S’agissant de ce que l’on prétend à propos du reversement d’une ristourne, il ne change rien. Il n’empêche pas l’assurance d’impliquer l’usure, le jeu de hasard, le risque, la spoliation de l’argent des autres, l’incompatibilité avec la  confiance en Allah et d’autres (choses) prohibées. C’est en somme de la tricherie et de la dissimulation. Celui qui veut en savoir plus doit se référer au traité intitulé : « at-taa’min wa ahkamouhou » (l’assurance et son statut).

J’invite tout musulman jalousement attaché à sa religion et qui espère rencontrer Allah et jouir (du bonheur) de la vie dernière, je l’invite à craindre Allah profondément et à éviter les assurances. Peu importe l’innocence dont on la pare et les beaux habits dans lesquels on l’enveloppe.

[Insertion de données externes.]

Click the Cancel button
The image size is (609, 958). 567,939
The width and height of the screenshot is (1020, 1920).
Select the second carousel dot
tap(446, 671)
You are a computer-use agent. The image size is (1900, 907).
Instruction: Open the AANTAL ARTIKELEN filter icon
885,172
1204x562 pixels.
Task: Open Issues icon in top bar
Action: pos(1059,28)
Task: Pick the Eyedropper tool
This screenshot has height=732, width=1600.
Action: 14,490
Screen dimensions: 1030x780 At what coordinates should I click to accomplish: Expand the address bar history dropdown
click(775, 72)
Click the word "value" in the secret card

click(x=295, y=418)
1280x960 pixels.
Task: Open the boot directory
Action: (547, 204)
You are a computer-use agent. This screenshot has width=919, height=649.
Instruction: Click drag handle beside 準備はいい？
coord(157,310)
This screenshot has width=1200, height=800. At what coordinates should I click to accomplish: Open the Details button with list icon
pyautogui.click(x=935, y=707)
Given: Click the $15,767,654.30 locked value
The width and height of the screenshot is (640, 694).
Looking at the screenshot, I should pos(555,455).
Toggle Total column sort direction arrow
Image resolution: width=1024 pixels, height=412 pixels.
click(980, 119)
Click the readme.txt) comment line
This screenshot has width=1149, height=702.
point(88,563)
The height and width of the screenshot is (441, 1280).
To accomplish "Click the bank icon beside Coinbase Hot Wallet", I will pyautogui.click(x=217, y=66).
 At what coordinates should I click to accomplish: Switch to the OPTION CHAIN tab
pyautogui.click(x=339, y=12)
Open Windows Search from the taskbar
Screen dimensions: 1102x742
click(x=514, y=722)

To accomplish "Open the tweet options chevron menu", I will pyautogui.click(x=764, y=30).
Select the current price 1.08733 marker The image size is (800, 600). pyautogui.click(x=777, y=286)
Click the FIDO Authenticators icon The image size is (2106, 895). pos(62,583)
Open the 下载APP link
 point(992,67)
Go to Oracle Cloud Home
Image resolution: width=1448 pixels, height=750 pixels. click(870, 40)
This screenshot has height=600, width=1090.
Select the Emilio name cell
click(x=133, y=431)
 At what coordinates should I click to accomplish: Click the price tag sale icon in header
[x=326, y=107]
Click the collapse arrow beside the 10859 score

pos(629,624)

Elle reste indubitablement illicite. Son abandon permet de préserver sa religion et ses biens et de jouir de la sécurité que procure le Transcendant, le Maître de la sécurité.

Puisse Allah nous assister tous à acquérir une vue intérieure (pénétrante) en matière de religion et à agir de façon à agréer le Maître des mondes.

 

Se référer à : khoulassa fi hukmi at-ta’min (précis du statut de l’assurance) par Cheikh Dr Soulayman ibn Ibrahim ath-Thounayyan, membre du personnel enseignant de la Faculté de Droit Musulman à Qassim.